Just want to follow up on my tax question, because I got cut off as I was asking one. So the $399 million comes in over five or six years roughly. What about the deferred tax liability of $247 million? When and how does that impact your cash flow statement?

 

Beth Armstrong

 

 

That's going to be primarily driven by accelerated depreciation. So it's going to turn around slower than that over more like a 15 to 20-year tax life.

 

Michael Lapides

 

Got it. Thank you.

 

Operator

 

Our next question is a follow-up from Brian Russo. Please go ahead.

 

Brian Russo

 

Hi.
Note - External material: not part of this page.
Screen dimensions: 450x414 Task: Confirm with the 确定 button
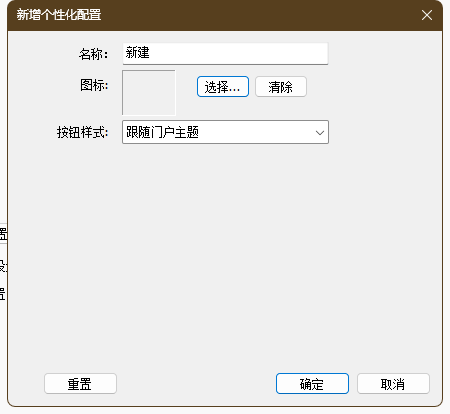pos(312,384)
Do you think on slide 10 you can kind of lay out what the absolute rate base is in 2007? Then I imagine we could just layer on the CapEx over depreciation expense over time, then what types of assumptions were made on the company's forward-looking equity ratio?

 

Beth Armstrong

 

On the rate base capital employed, we have that estimated at about $1.5 billion as of the end of 2007, and we're running between 48 and 50% equity.

 

Brian Russo

 

Okay. So it looks like almost 50% increase in rate base over the next five years?

 

Beth Armstrong

 

Yes.

 

Brian Russo

 

Okay. Thank you.

 

Operator

 

At this time I'm showing no additional questions in the queue. I would like to turn the call back over to management for any closing remarks.

 

Rick Green

 

Before we close I'd like to follow up on the one question that dealt with the breakup fee. The one major event that would cause to us pay the breakup fee is if we, before the shareholder vote accepted a superior offer, so that's the main part of that answer. After that, want to thank everybody for their time and interest this morning. Certainly as you continue to work through this material, give us calls. We're more than happy to continue the discussion as we move toward the shareholder vote. Thank you, everybody.

 

Operator

 

Ladies and gentlemen, this does conclude the Aquila, Inc., investor information on merger conference call. You may now disconnect, and we thank you for using AT&T Teleconferencing.